The statement reads: “We recognise the ongoing risk presented by Covid-19 and are committed to operating in a way that ensures the safety and wellbeing of all our stakeholders.”
“We believe as a collective of theatres operating in Sydney that consistency across theatre venues provides certainty and security to our artists, audiences, employees, partners, donors, funders, and other stakeholders that is beneficial for the sector as a whole, as well as individual theatre companies and producers, both large and small.”
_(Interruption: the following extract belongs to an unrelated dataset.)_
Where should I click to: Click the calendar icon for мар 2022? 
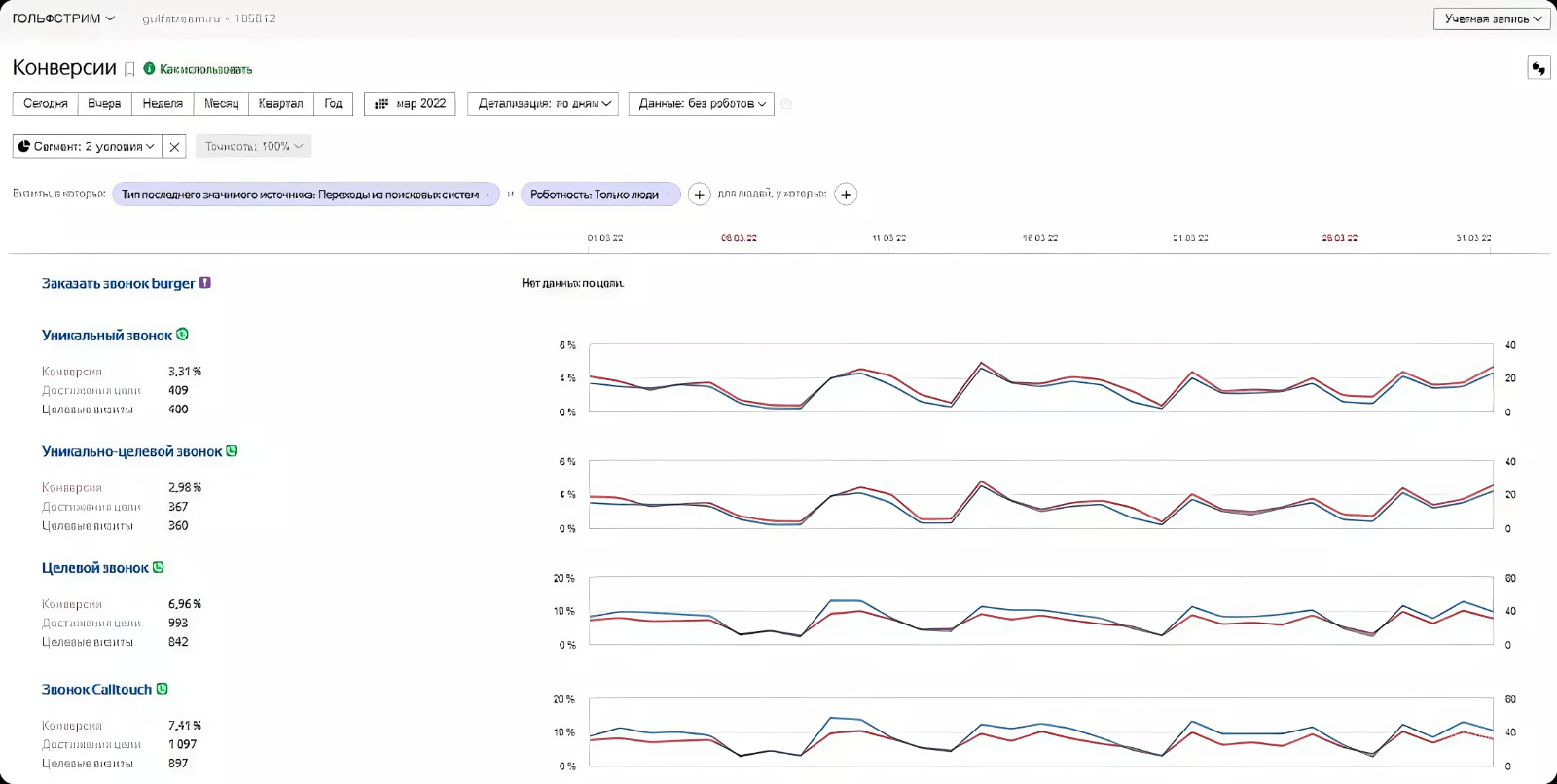pyautogui.click(x=381, y=104)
The theatres that co-signed on the agreement on December 10 and are upholding these rules include: Bell Shakespeare, Belvoir St Theatre, Darlinghurst Theatre, Ensemble Theatre, Flight Path Theatre, Griffin Theatre, Hayes Theatre Co, Kings Cross Theatre, NIDA, Red Line Productions, Seymour Centre, and Sydney Theatre Company.
The Lyric Theatre, where the hit musical Hamilton is currently performing, is not part of this statement. Proof of vaccination is not required to enter this theatre, however mask-wearing is still mandatory for all patrons over 12 years of age.
The freshly reopened Theatre Royal was also not part of the joint statement, but did issue its own announcement, saying that all ticket holders for the remainder of this run of Jagged Little Pill are required to be double vaccinated (if they are over 16), wear a mask (if they are over 12) and to check-in via QR code.
As of December 15, the state government uplifted almost all existing restrictions, including mask-wearing at indoor venues, QR code check-ins at venues, and the requirement for people to be double jabbed to enter any non-essential businesses. However, this date coincided with an unprecedented surge in Covid cases in NSW, linked with the presence of the highly infectious new Omicron variant.
Without government mandates, businesses have been left to their own devices in regards to what health measures they maintain. It is encouraging to see these arts venues, which are part of one of the pandemic’s hardest hit industries, take steps to ensure that we can still go out as safely as possible. After all, all we want for Christmas is a summer without the existential dread.